As for Moore, this is one of her most complete, layered performances. Almost 20 years ago, she starred in filmmaker Todd Haynes’ Safe, a revelatory social parable-cum-psychological horror movie about a housewife seemingly allergic to the entire world. The more realistic Still Alice finds her again felled by an invisible malady — one just as frightening — and it’s interesting to note her ability in both films to elicit our sympathy so easily. Expertly modulating her facial expressions as Alice becomes more childlike as her disease advances, Moore externalises the character’s anger and fear, the sense that she can feel her mind going but can’t reverse the damage. But at the same time, it’s not an overly showy performance: There aren’t a lot of for-you-consideration grand dramatic scenes, a modesty that makes Alice’s slow descent all the more painful and human.

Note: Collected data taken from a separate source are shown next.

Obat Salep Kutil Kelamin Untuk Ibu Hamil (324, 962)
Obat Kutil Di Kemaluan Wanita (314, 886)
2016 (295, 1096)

To be sure, some will find Still Alice too depressing, too mawkish or too insular to embrace. (Because the Howlands are a well-to-do family, it’s inevitable that a criticism levelled against the film will be that it reeks of upper-class privilege.) But such complaints seem petty in the face of such a quiet, absorbing film. Tearjerkers get a bad rap because of how shamelessly manipulative they are, but Still Alice earns its tears by exploring emotional terrain with restraint and insight. This is a movie about a woman with Alzheimer’s, but it’s really about a family reassessing its bonds. And although none of the characters mentions death, this is one of the most poignant movies about mortality in quite a while: The Howlands are grieving for a person who isn’t actually going anywhere, except in all the ways that really count.